How and when did your passion for the performing arts develop?

I have always been a performer, since the age of eight, doing little school plays and amateur theatre productions. I also had an agent. I think my love for performing initially came from my father, for he was quite a prominent theatre maker within the Italian community in Melbourne… He wrote roles for me, so I developed a love for performing. Actually, the first performance I did was in fluent Italian.

You recently played the lead role in the 2010 Tropfest finalist Falling backwards. What other achievements highlight your contribution to Australia’s entertainment industry?

Tropfest is the world’s biggest short film festival. There were 600 films. Tropfest is screened live simultaneously across Australia and is shown on Foxtel and Channel Nine. For us in Melbourne, it was at Federation Square. It’s a huge deal on your CV to have a film that was a finalist at Tropfest… it’s a great achievement.

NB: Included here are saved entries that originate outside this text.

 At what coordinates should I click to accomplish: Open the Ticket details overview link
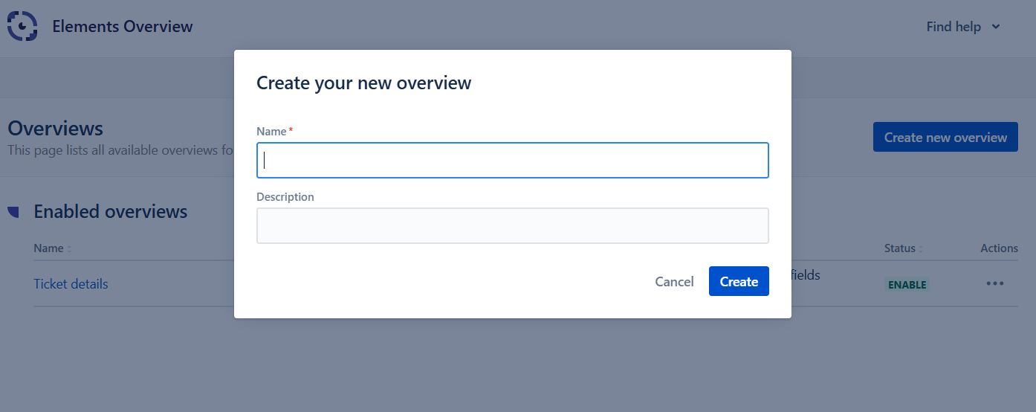pos(71,284)
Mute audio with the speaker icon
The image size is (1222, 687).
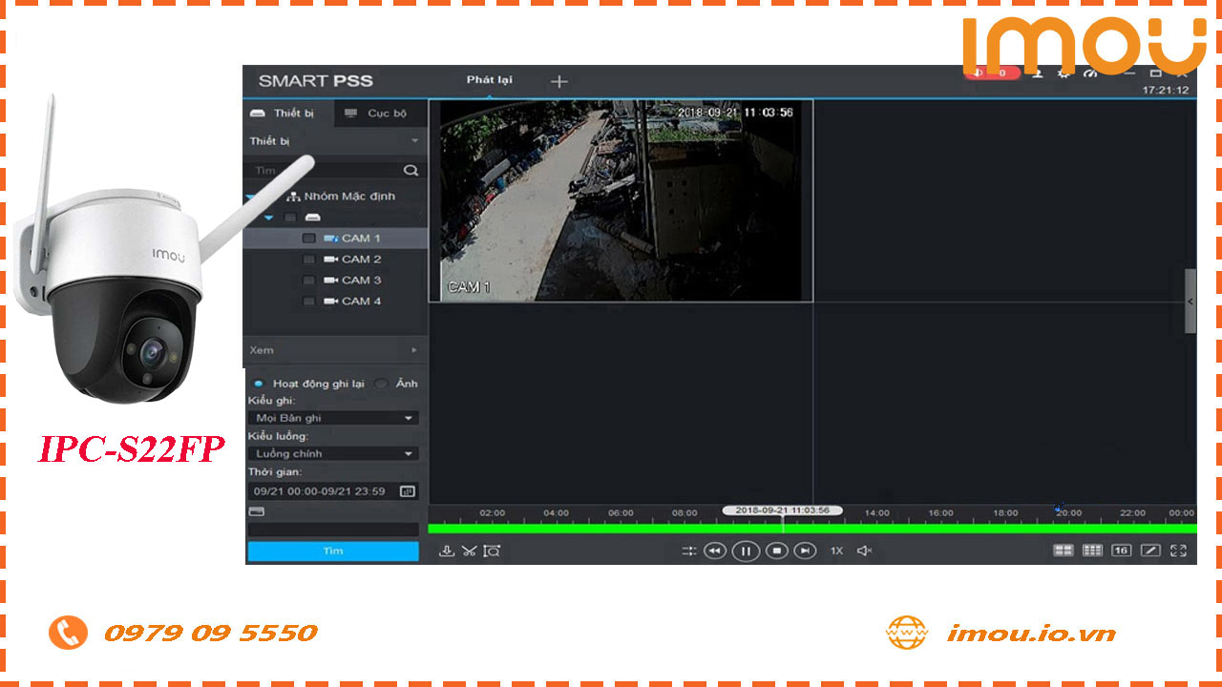864,551
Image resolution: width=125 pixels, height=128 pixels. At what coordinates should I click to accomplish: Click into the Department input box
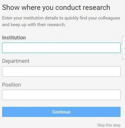[61, 71]
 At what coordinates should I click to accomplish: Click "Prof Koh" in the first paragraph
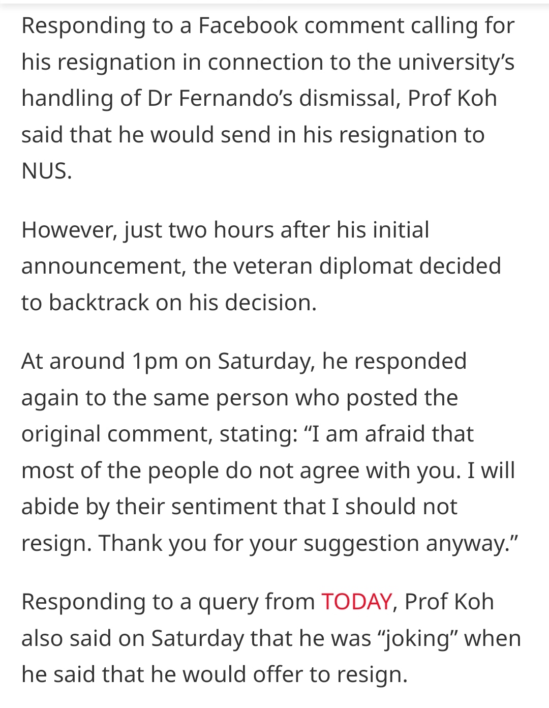tap(452, 99)
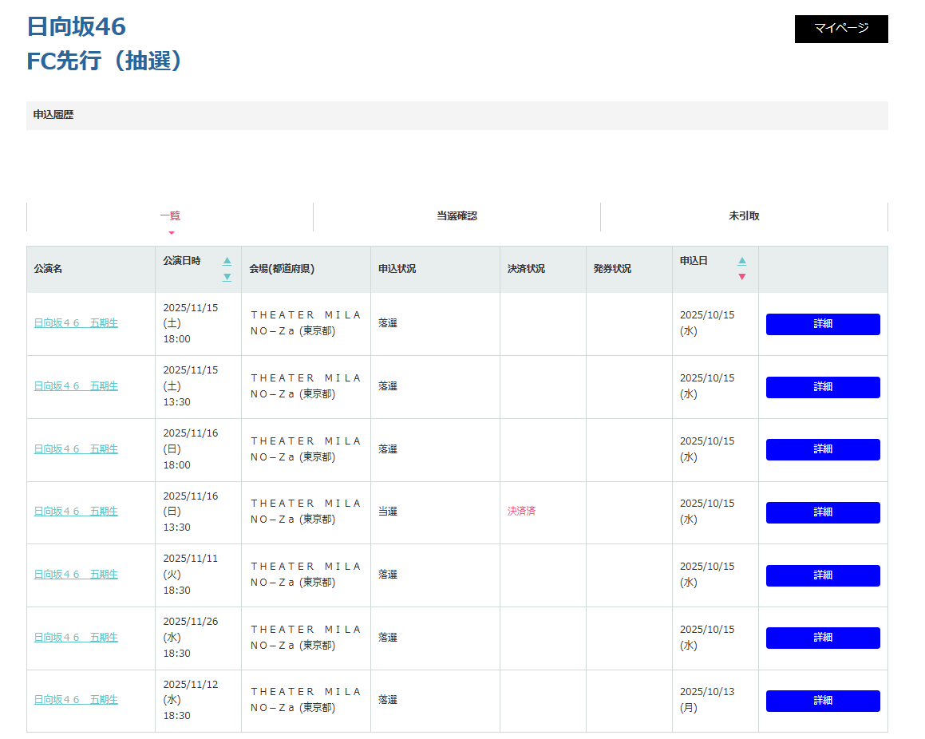The height and width of the screenshot is (739, 925).
Task: Open 詳細 for the 当選 決済済 entry
Action: tap(823, 512)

In 2007, I was one of the youngest recipients of the Victoria’s award for Excellence in Multicultural Arts, so that was quite an honour. I won it based on the Italian culture I brought to young children at schools through comedy over the last twenty years.

I was also picked to be one of the MCs for the 2008 World Youth Day celebrations in Sydney, which was a huge thing for me. I was being broadcasted live to Italy on television, and on the net in front of a crowd of 10,000 people. There was a real buzz. Those opportunities don’t come around too often.

What will being selected as a supporting role in the feature film, ‘Scrab Girl Asylum’, mean for your acting future?

Scab Girl Asylum will be a huge feature film. It’s a thriller based on a true Australian story. It is being produced by Wingman Picture, and is estimated to have a $5 million budget. I scored the supporting role through the producer watching a dramatic short film I did… I will play a prominent role in the film; the exposure will be fantastic! To have a name in a feature that is to be out in the cinemas means I am bankable. Hopefully out of this I’ll be in a couple of movies and have prominent guest roles in television.

What advice can you give young people who aspire to be successful in the performing arts and media industry?

Firstly, define what it is that makes you different… Your niche will make you bankable. Volunteer at amateur theatre groups and radio stations to gain experience… The difference between a professional and a non-professional is very simple, a professional gets paid. That’s really all it is. You can have the best talent in the world, but until somebody has paid you for it, it’s just a hobby.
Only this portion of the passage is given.